In the less populated Andean heights further south, however, the gigantic bird has a chance to make a comeback. A wildlife recovery project between Chile and Argentina is helping to breed, rehabilitate and release condors into the wild.
The largest land birds of flight in the world, condors were treated with reverence in the Andean territories for centuries before the Spanish conquest. Native South Americans regarded them as sacred go-betweens, connecting man with his gods. They are as emblematic in South America as the bald eagle is in North America.
On Ecuador's seal, the spread-winged condor represents power, grandeur and pride. On Colombia's, it looks to the right to symbolize legitimacy. Atop the Bolivian seal, another spread-winged condor symbolizes the country's search for limitless horizons.
“We don’t want to raise animals to exchange with other zoos for exotic species. We don’t want pink elephants; we are only trying to save our native species from extinction,” said Mauricio Fabry, a veterinarian and director of Santiago’s Metropolitan Zoo. One hundred condors have been released since 2000, when the Andean condor bi-national project began.

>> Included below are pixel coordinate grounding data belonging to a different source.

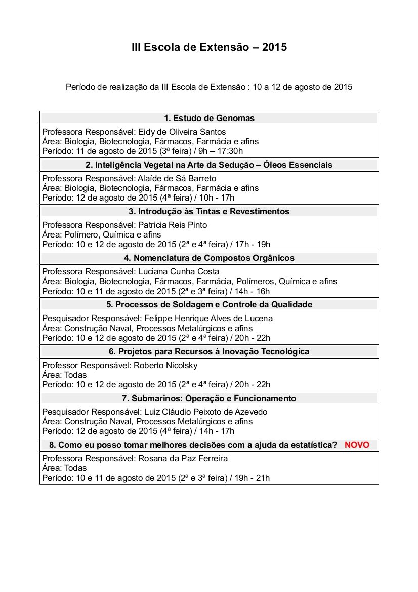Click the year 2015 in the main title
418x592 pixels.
click(x=274, y=47)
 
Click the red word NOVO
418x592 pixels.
click(x=357, y=445)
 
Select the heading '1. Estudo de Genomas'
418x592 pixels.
click(x=209, y=118)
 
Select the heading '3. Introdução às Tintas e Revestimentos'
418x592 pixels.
click(x=209, y=211)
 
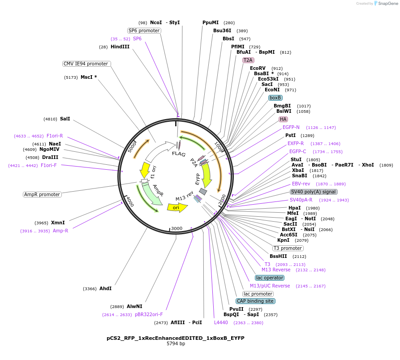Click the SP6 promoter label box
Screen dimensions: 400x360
pos(144,30)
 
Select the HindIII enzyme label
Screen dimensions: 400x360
pos(120,47)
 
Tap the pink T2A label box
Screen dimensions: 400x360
pos(248,60)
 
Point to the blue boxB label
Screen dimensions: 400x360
pos(275,98)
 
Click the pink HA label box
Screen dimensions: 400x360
pos(283,119)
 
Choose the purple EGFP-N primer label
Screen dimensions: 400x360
pos(291,128)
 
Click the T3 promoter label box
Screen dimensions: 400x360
pos(288,248)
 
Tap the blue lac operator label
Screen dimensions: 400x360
pos(270,278)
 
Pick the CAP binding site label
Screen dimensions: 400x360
pos(255,301)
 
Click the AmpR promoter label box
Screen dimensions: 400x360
pos(42,194)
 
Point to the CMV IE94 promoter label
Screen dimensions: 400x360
pos(86,64)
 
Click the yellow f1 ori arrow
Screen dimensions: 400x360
pos(145,170)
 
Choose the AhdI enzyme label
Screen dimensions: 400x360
pos(105,288)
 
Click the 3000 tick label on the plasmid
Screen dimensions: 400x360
pos(177,228)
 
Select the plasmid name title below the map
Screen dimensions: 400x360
pos(176,338)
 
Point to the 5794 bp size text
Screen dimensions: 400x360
pos(176,344)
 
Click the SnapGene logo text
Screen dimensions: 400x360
pos(387,4)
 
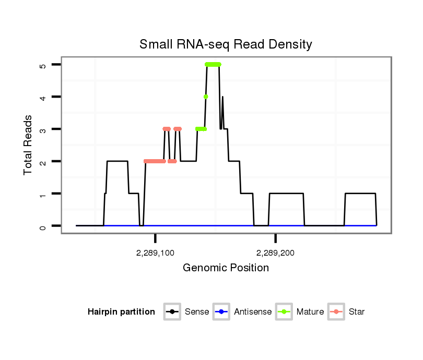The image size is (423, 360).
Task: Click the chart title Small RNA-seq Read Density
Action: [226, 44]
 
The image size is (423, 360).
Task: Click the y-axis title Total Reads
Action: [28, 145]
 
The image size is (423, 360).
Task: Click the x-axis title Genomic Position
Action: [226, 268]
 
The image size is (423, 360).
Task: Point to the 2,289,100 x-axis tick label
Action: [155, 253]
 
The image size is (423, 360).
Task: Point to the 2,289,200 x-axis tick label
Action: [276, 253]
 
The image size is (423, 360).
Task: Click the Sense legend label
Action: [197, 312]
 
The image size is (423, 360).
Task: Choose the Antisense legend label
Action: [253, 312]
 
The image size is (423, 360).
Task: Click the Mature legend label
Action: [310, 312]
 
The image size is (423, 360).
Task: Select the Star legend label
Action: [357, 312]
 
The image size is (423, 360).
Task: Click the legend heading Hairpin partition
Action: [121, 312]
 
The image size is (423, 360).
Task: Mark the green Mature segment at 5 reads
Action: [213, 64]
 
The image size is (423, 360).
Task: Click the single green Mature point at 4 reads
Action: [206, 97]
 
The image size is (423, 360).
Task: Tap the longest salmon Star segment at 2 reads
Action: [155, 161]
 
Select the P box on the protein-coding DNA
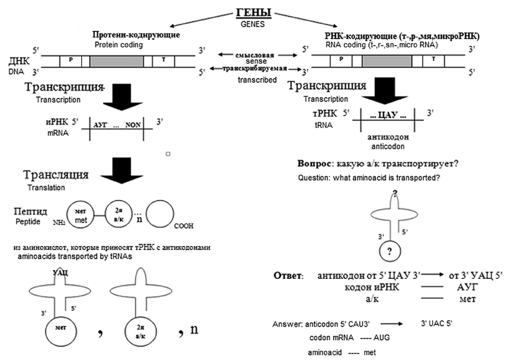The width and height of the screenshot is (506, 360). click(x=71, y=60)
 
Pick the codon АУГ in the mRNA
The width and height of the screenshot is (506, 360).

Weak, wounded or sick birds are first brought to the Metropolitan Zoo in Santiago. There they are weighed, measured, diagnosed, treated and tagged for identification with a microchip.
Eduardo Pavez, a veterinarian and biologist who heads the program in Chile, said many fledglings appear weak and lost to empathetic people, who keep them until wildlife authorities bring them to Santiago. These good samaritans do not realize that the condor parents were probably watching over their young, waiting for the intruders to leave.
Other condors have been wounded by gunshot or by high-tension wires in their flight paths and some show evidence of food poisoning.
Once the condors have recovered physically, they go to a rehabilitation center in Talagante. Expert observers study their physical and social repertoire to evaluate their ability to survive in the wild.
“Human contact with the birds is kept to a minimum at the center,” Pavez said. “Most of all, they need to learn to identify with their own species and not with human beings." They are kept in large cages with other condors to learn social habits, like respecting their group's "pecking order" and seduction behavior for successful mating.
More skilled condors are released into designated wildlife areas. Others are used to breed offspring that can eventually be released. But condors are slow to reproduce. They reach sexual maturity between 5 to 7 years of age and females lay only one egg every one to two years.
Released specimens are tagged with large numbers on their wings and a radio and satellite tracer on each wing for further tracking and study.